Kernels 0 and 9 only service network interface interrupts (NICs) and do not work with packets, but they remain the busiest: I



also used tuned from Red Hat with the network-latency profile enabled.

NOTRACK rules have been added to minimize the impact of nf_conntrack .
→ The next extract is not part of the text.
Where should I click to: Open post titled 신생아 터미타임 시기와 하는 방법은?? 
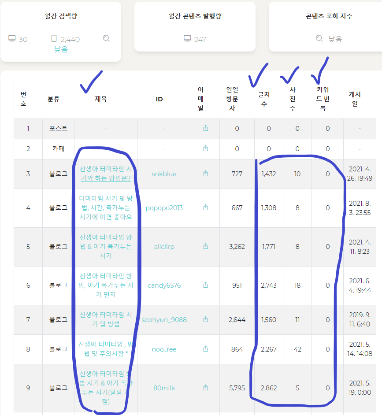coord(106,174)
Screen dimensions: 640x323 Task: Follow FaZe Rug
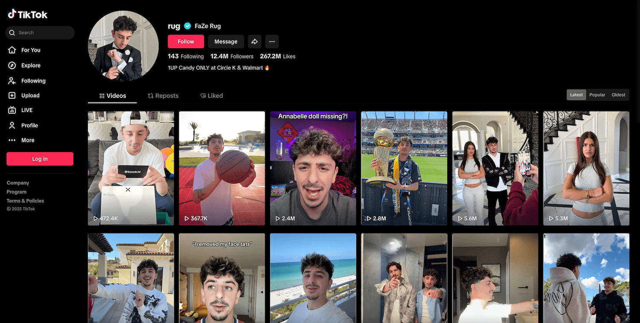[186, 41]
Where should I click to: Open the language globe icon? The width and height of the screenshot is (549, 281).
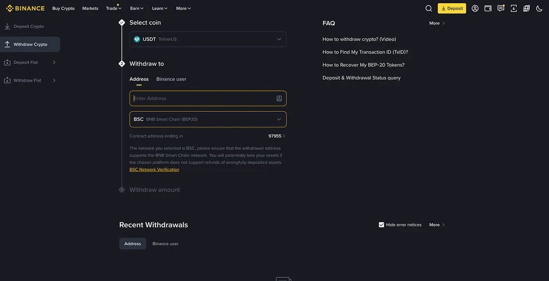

The sysctl configuration was configured to support a large number of TCP connections:

fs.file-max = 1024000
net.ipv4.ip_local_port_range = "2000 65535"
net.ipv4.tcp_max_tw_buckets = 2000000
net.ipv4.tcp_tw_reuse = 1
net.ipv4.tcp_tw_recycle = 1
net.ipv4.tcp_fin_timeout = 10
net.ipv4.tcp_slow_start_after_idle = 0
net.ipv4.tcp_low_latency = 1

From a translator : Many thanks to colleagues from Machine Zone, Inc for the testing! It helped us, so we wanted to share it with others.

PS You might also be interested in our article “ Container Networking Interface (CNI) - Network Interface and Standard for Linux Containers ”.